= Abi Kusno Nachran =

Abi Kusno Nachran (1940 in Kalimantan, Borneo, Indonesia – July 24, 2006) was an Indonesian rainforest preservation activist.

== Life ==
Abi Kusno Nachran was a Dayak, born in the rainforest of Kalimantan Tengah in Borneo. As a young man, he left his village to study. After dropping out of school, he worked in the municipal government of Pangkalanbun, where he participated in the widespread corruption and was also involved in the cover-up of illegal logging operations.

After a pilgrimage to Mecca, he began to feel ashamed of his behavior. He traveled the countryside and found that the forest of his childhood, among others, was destroyed. Nachran began fighting for the preservation of rainforests. As a journalist, he wrote articles against forest destruction and made inquiries against illegal loggers and dealers. He received multiple death threats. In November 2001, he was able to ensure that ships with 54,000 cubic meters of illegally harvested timber were seized.

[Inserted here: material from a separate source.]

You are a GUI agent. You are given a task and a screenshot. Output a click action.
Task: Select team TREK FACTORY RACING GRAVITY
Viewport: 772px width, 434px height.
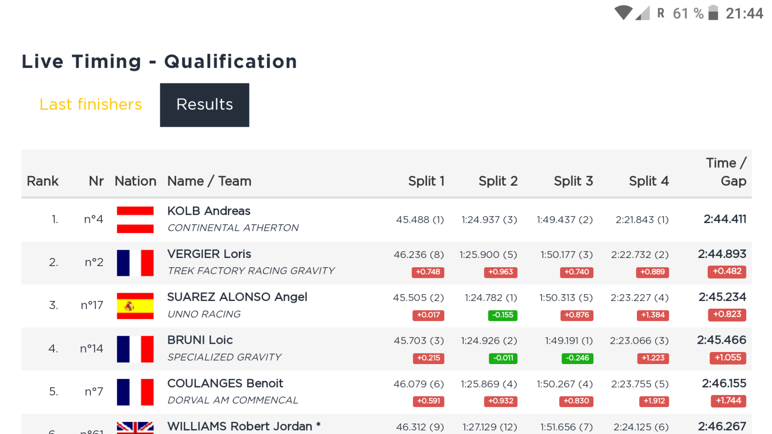[251, 271]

20 days later, he was attacked in Pangkalanbun by 20 men with machetes and severely injured. His body was found in a pool of his own blood, and, believed to be dead, he was taken to a mortuary. By moving a toe on his left foot, he was able to move the shroud away and provide proof of his vitality. He was then taken to a hospital. The Indonesian doctor who treated him and studied in Hamburg and suggested that he be operated upon there. To come up with the €15,000 for the operation, Nachran sold his property and got the remainder from donors, with the hospital waiving a portion of the fee. Even after the surgery, he remained weakened by his injuries.

Nachran continued his struggle, becoming a member of the Indonesian parliament in Jakarta. In 2003, he again traveled to Germany to receive the Dr.-Goetze-Geo-Preis.

On 24 July 2006, Abi Kusno Nachran was killed in a traffic accident in Cirebon and died at the age of 64.